Yarın iktidardan uzaklaşırlarsa tüm suçları size yükleyeceklere benziyor...

Ne dersiniz bu gelişmeye?

Hani iktidarın başındaki zat “açılım” fıkraları anlatıyor ya...

Fakat bir türlü milleti inandıramıyor...

“Ne pahasına olursa olsun açılıma devam” diyor ya...

“Ne pahasına...?”

Bu ifade çok su götürür...

Üniter devletin, milletin birliği, vatanın bütünlüğünün yok olması pahasına da mı?

İşte bunun için mi Anayasa referandumu!!!???

Peki ey vatandaş; kanınla suladığın vatanı böldürme zemini hazırlayan bu Anayasa değişikliğine evet mi diyeceksin???

El cevap: HAYIR... Bin kere HAYIR...

 

Öyle bir noktaya gelindi ki kimsenin Tayip Bey’i dinlediği filan yok...

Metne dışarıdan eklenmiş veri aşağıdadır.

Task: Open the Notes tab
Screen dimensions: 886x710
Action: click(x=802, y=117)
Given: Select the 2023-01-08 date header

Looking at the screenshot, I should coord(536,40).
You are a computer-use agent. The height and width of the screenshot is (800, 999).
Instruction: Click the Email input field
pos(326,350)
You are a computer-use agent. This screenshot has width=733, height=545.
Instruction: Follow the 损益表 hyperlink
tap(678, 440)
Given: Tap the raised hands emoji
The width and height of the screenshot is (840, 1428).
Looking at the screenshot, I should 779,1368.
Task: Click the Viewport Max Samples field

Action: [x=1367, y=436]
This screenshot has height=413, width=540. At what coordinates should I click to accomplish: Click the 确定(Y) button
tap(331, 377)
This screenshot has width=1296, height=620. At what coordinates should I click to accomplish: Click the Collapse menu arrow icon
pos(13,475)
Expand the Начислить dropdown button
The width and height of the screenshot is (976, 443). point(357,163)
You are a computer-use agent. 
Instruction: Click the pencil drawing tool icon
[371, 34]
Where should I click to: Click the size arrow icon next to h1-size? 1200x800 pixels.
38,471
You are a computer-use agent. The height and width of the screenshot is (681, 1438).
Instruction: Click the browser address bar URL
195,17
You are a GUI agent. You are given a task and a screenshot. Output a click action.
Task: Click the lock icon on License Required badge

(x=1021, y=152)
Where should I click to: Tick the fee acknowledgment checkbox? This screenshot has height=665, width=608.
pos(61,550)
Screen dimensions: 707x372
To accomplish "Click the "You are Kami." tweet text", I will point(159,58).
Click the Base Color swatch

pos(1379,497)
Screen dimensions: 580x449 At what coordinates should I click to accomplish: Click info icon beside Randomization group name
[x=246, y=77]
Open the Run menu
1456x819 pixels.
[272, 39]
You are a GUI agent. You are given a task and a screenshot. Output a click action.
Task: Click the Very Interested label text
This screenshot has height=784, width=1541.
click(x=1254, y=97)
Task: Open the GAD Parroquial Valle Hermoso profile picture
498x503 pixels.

Ona gerek kalmamış anlaşılan; Terör örgütü kendi kendine açılım yapıyor; baksanıza Destekçisi BDP genel başkanı meydanlarda bağırıyor; “halk özerkliğini ilan etti” diyor...

“İşgalci TC Kürdistan’dan çekil” diye pankart açıyor...

BDP başkanı; “Nevroz bağımsızlığın miladıdır. Türkler ve Kürtler bir arada yaşadı, cumhuriyeti birlikte kurdular, cumhuriyetin demokratikleşmesi gerek. 2 halk, 2 dil var, anayasa buna göre değişmeli.”

Ey vatandaşım, kardeşim, yoldaşım, komşum, köylüm, işçim, esnafım; buna meydan verecek misin?

Bölücüler, “Kürtçüler”, terör örgütü, onların yandaşları böyle diyorlar...

Evet, istekleri bunlardır...

Yersen ye...

Meşe ağacı misali...

Bu isteklere ortam hazırlayan Anayasa referandumuna “evet” diyecek misin?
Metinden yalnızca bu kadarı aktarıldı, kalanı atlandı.